- **TASK MATERIAL**
┌────────
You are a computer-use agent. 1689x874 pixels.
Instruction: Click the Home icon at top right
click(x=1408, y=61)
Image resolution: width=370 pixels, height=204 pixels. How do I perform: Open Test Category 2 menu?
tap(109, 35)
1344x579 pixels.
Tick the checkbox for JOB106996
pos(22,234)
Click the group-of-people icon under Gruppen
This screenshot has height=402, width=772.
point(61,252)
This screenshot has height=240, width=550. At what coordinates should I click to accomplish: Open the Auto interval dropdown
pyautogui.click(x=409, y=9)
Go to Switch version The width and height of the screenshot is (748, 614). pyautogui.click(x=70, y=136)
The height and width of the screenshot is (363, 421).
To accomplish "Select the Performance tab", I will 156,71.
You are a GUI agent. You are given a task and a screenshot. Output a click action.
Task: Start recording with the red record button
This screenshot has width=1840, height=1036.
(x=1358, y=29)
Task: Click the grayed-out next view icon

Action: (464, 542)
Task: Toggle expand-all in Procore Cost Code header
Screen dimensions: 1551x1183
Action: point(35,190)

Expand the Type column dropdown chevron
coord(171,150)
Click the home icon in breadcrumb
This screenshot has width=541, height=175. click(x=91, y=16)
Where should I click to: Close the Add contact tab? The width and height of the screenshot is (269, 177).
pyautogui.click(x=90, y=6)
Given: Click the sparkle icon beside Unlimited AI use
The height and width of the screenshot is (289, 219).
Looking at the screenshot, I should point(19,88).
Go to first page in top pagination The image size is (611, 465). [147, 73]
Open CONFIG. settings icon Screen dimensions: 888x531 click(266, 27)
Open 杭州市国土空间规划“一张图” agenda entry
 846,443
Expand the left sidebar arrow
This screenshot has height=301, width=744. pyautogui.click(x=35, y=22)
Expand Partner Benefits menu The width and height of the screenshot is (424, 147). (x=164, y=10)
└────────
- **WHAT YOU WILL DO**
Search the material above for the word "agent", then copy out each line that has it.

- **FINAL ANSWER**
You are a computer-use agent. 1689x874 pixels.
You are a GUI agent. You are given a task and a screenshot. Output a click action.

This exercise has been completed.